ConnectedDrivingPipelineV4
⭐ 1 stars | 🔱 2 forks
🔗 Quick Links
📊 Project Details
- Primary Language: Python
- Languages Used: Python, Shell, Makefile, Dockerfile
- License: None
- Created: April 23, 2023
- Last Updated: April 10, 2026
📝 About
ConnectedDrivingPipelineV4
A high-performance, Dask-powered pipeline for connected driving dataset processing and machine learning. This framework provides a unified, config-driven approach to BSM (Basic Safety Message) data analysis, attack simulation, and ML classifier training.
Overview
ConnectedDrivingPipelineV4 is a complete rewrite of the original pandas-based pipeline, now leveraging Dask for distributed computing on a 64GB single-node workstation. The migration enables processing of 15M+ row datasets with significantly improved performance and memory efficiency.
Key Features:
- Unified Pipeline Runner: Single DaskPipelineRunner replaces 55+ individual pipeline scripts
- Config-Driven: JSON-based configuration for reproducible experiments
- Scalable: Handles 15M+ rows on 64GB RAM (pandas struggled at 5M rows)

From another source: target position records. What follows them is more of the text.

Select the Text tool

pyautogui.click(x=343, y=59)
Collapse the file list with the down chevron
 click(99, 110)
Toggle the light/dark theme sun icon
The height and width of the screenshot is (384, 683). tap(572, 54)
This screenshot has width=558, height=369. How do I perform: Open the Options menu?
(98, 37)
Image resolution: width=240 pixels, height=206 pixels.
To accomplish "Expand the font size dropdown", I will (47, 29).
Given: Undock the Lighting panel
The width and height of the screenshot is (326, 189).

- Fast: 2-4x speedup on data cleaning and attack simulation operations
- Efficient Caching: Parquet-based caching with ≥85% hit rates
- Production Ready: Comprehensive testing, validation, and monitoring tools
Quick Start
Prerequisites
Hardware Requirements: - RAM: 64GB (minimum) - critical requirement - CPU: 6+ cores (12 cores recommended) - Storage: 500GB+ SSD (1TB+ recommended for caching)

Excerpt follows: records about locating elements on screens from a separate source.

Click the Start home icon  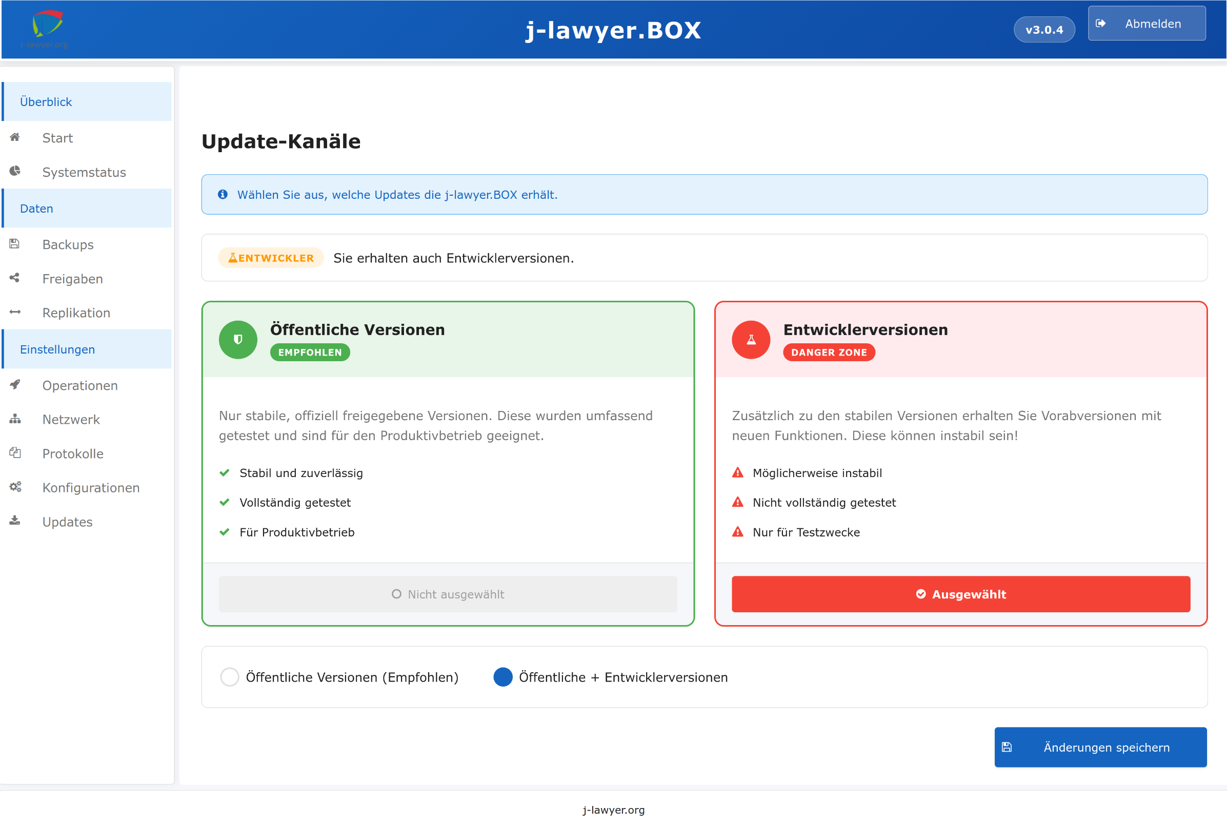(x=15, y=137)
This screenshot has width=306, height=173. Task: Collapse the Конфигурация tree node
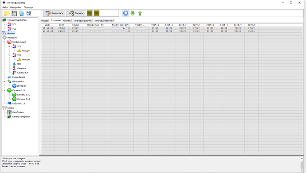click(x=4, y=42)
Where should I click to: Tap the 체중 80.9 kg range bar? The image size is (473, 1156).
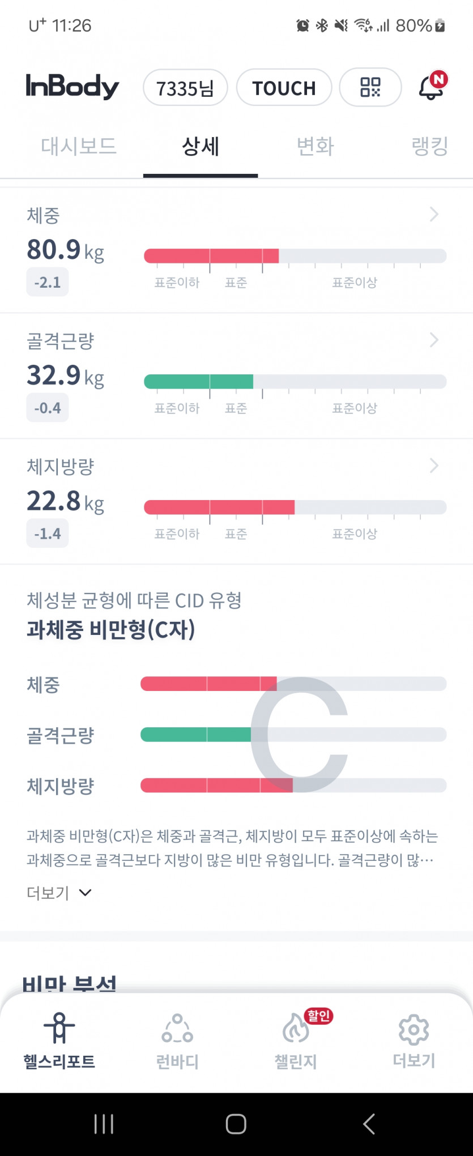(x=295, y=256)
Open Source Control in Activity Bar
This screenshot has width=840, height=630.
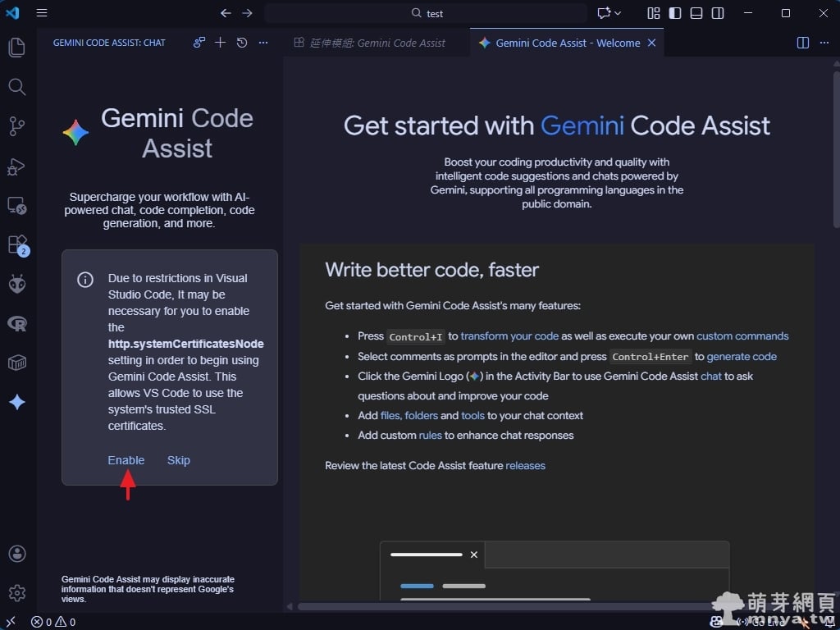(x=17, y=126)
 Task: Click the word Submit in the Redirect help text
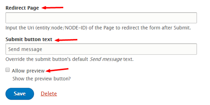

Software Requirements: - Python 3.10+ (3.10, 3.11, or 3.12 supported - NOT 3.8 or 3.9) - Linux/macOS (Windows may work but not tested)
Installation
-
Clone the repository:
-
Create virtual environment:
-
Install dependencies:
-
Verify Dask setup:
Expected output:
✅ All Dask dependencies installed correctly
✅ 64GB RAM detected (sufficient for 15M rows)
✅ Dask LocalCluster initialized successfully
✅ System ready for production workloads
Docker Deployment (Alternative)
For containerized deployment with Docker:
# Build the Docker image
docker compose build
# Validate Dask setup inside the container
docker compose run --rm pipeline python validate_dask_setup.py
# Expected output:
# ✅ All Dask dependencies installed correctly
# ✅ 64GB RAM detected (sufficient for 15M rows)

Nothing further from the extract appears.